Interesting interpretation you post here about HDR. On the surface, you are correct, but ultimately, it is the representation that we perceive isn't it? Arbus there needs to be a means to portray that representation to our eyes/brains. So th remapping is necessary given current limitations of print. Think about it, if your eye had infinite dynamic range with a brain infinite perception ability, in order to translate a high dynamic range real-world image, you would then need a media that would be able to produce the highest and lowest light level. Considering the brightest levels would include something like the sun, you know it will be impossible to reproduce. So ultimately to Actaully Increase dynamic range as you say, it is more about the media to present it to our eyes since there are many current and future HDR technical techniques that will capture the range of the image that can be combined into huge image dynamic range. The trick and limitation is to then present it as such. Print won't cut it as the brightest whites are limited by the intensity of the ambient light reflecting off the media. Thus to increase dynamic range presentation of an image over print, you would need and Active Display with plenty of resolution, fine pitch pixels, and fine high bit control of luminosity.
Ultimately I believe you would rapidly hit the dynamic range limitations of your eye which I don't believe is too much better than current Monitor technology and HDR image creation techniques. (Think about a monitor that is super bright that you would hardly be able to look at.) Think about being on a beach, laying back on a blanket and someone steps almost between you and the sun/sunny sky; you can't see their face of you look at the sky, and viss versa if you block some of the light so you can see their face- essentially you are Remapping tonality so that you can adjust your perception into a range for you to view the detail of interest.
So, now you are left with ways of expanding the humany eye/brains dynamic range.... Maybe it has to do with Stereo Active displays where essentially you could split the high and low, one for each eye. Each display would ideally be able to cover half of the eyes true dynamic range. (This assumes the pupils and optic nerves act independently from each other which I believe is the case You can do this now using two versions of the image that barely overlap in DR. The neuroscience part then would be how to untrained the the brain for normal Single-eye Dominance perception issues, but I do believe this is possible much like military pilots did /do with their HUD displays that blocked part of their vision but needs incorporation as one image to the brain between both eyes. An alternate to the stereo displays should you have one monitor with such dynamic range would be simply to creat the stereo visual split for each eye with passive glasses with clear on one side (pupil adjusts and can properly perceive the brights), and low pass filter (ie sunglasses) for the other pupil so that it opens to see the dark detail. Likely not as good as the dual stereo displays but cheaper :-).

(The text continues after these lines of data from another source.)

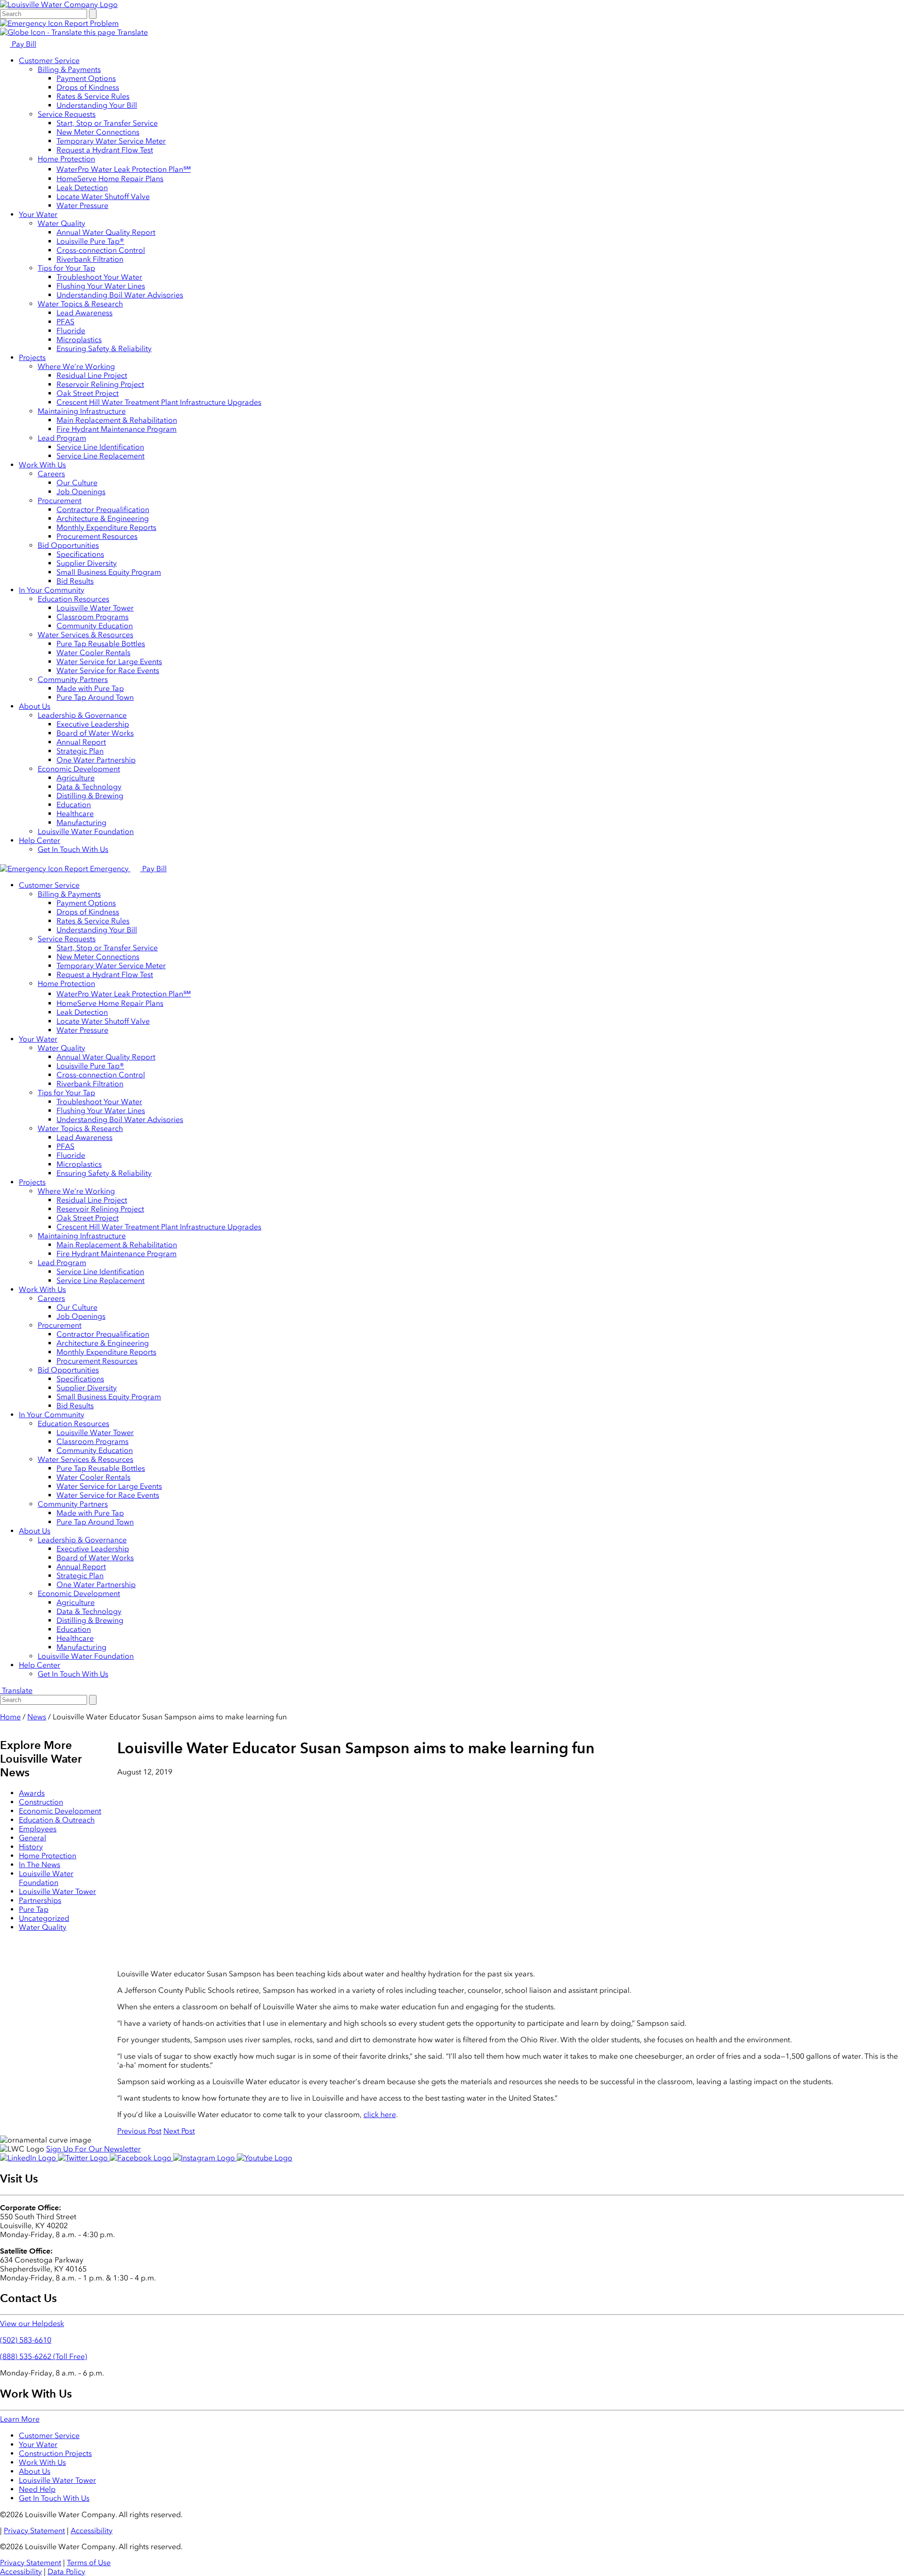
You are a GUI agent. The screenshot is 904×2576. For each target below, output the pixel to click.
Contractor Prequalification (102, 509)
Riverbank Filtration (89, 259)
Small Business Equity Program (108, 572)
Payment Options (86, 78)
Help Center (39, 840)
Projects (32, 357)
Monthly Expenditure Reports (106, 527)
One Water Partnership (96, 759)
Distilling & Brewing (89, 795)
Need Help (37, 2489)
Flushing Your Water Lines (100, 285)
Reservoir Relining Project (100, 384)
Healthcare (75, 813)
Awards (32, 1793)
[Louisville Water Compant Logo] (59, 4)
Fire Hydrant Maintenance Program (116, 429)
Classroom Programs (92, 616)
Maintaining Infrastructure (82, 411)
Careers (51, 473)
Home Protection (66, 158)
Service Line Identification (100, 446)
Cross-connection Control (100, 250)
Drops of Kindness (87, 87)
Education (73, 804)
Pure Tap (33, 1909)
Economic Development (79, 768)
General (32, 1837)
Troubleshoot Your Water (99, 277)
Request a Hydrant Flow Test (104, 149)
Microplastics (79, 339)
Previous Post (139, 2131)
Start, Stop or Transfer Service (107, 123)
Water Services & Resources (85, 634)
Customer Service (49, 60)
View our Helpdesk (32, 2323)
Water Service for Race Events (107, 670)
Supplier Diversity (86, 563)
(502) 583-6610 (25, 2339)
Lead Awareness (84, 312)
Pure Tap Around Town (95, 697)
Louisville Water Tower (95, 607)
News (36, 1716)
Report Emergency (96, 868)
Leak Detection (82, 187)
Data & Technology (88, 786)
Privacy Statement (34, 2530)
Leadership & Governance (82, 715)
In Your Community (51, 590)
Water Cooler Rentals (93, 652)
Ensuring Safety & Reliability (104, 348)
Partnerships (40, 1900)
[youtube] (264, 2157)
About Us (34, 706)
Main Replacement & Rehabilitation (116, 420)
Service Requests (67, 114)
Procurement (59, 500)
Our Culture (76, 482)
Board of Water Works (95, 733)
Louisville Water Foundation (86, 831)
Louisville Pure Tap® (90, 241)
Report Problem (91, 23)
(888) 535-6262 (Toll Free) (43, 2356)
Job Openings (80, 491)
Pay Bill (23, 44)
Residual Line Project (91, 375)
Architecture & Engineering (102, 518)
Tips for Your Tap (66, 268)
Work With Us (42, 464)
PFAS (65, 321)
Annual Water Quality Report (105, 232)
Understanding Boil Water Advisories (119, 294)
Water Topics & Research (80, 303)
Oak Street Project (87, 393)
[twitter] (84, 2157)
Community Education (94, 625)
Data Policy (66, 2571)
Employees (37, 1828)
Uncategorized (44, 1918)
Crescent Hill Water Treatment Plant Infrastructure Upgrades (158, 402)
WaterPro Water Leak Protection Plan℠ (123, 169)
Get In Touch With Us (73, 849)
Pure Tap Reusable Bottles (100, 643)
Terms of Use (89, 2562)
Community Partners (73, 679)
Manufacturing (81, 822)
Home (10, 1716)
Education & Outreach (57, 1819)
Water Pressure (82, 205)
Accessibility (92, 2530)
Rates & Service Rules (92, 96)
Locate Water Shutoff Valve (103, 196)
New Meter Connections (97, 132)
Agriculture (75, 777)
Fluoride (70, 330)
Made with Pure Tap (90, 688)
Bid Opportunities (68, 545)
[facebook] (141, 2157)
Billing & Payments (69, 69)
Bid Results (75, 581)
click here (379, 2114)
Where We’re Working (76, 366)
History (31, 1846)
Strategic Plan (80, 750)
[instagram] (205, 2157)
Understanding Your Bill (96, 105)
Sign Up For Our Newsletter (93, 2148)
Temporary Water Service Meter (111, 140)
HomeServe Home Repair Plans (109, 178)
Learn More (20, 2419)
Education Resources (73, 598)
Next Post (179, 2131)
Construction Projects (55, 2453)
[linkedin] (29, 2157)
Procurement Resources (96, 536)
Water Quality (61, 223)
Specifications (80, 554)
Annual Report (81, 742)
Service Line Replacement (100, 455)
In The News (39, 1864)
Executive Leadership (92, 724)
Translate (131, 32)
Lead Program (62, 437)
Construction (41, 1802)
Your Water (38, 214)
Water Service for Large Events (109, 661)
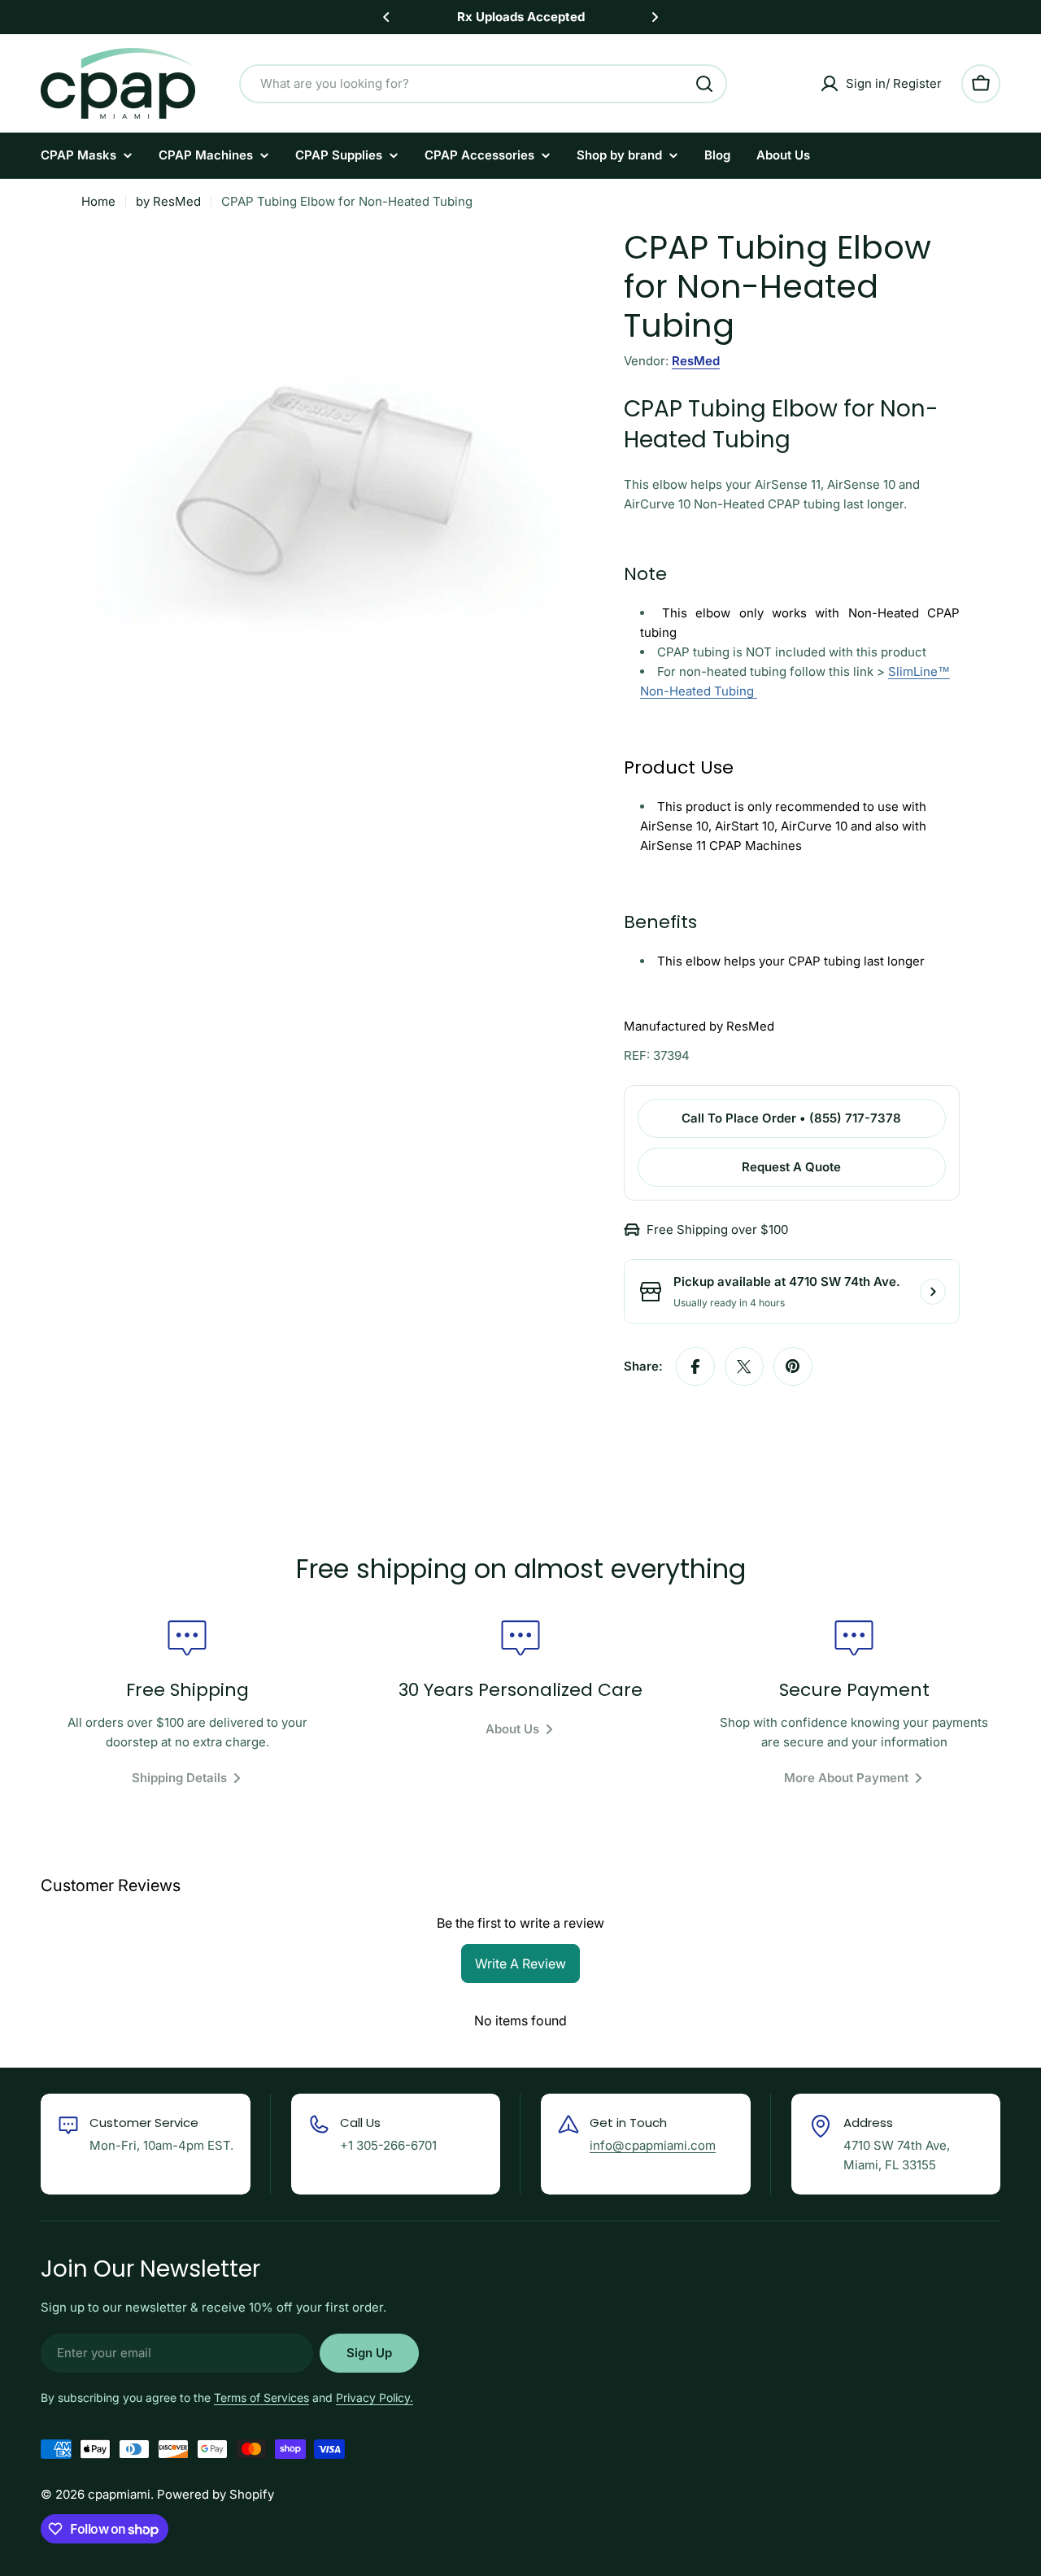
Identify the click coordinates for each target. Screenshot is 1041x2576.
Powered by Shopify (215, 2494)
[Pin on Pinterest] (792, 1366)
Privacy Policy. (374, 2397)
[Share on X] (744, 1366)
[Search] (704, 84)
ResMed (696, 360)
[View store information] (933, 1292)
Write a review (520, 1963)
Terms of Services (261, 2397)
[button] (386, 17)
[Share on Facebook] (695, 1366)
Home (98, 201)
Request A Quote (791, 1167)
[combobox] (483, 83)
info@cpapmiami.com (653, 2145)
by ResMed (168, 201)
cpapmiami (119, 2494)
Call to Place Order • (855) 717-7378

For the science part, I think the research would be interesting to learn truly how much independent eye imagery could be integrated by the brain to expand (double) normal dynamic range possible at any different moment in normal natural scenery. Even if not double, the technology is already there using current display technology to create the stereo two images expanding the Instantaneous DR of a single pupil, and see how much detail is recognized simultaneously by the brain by proving the two (high and low luminosity) images respectively to each eye.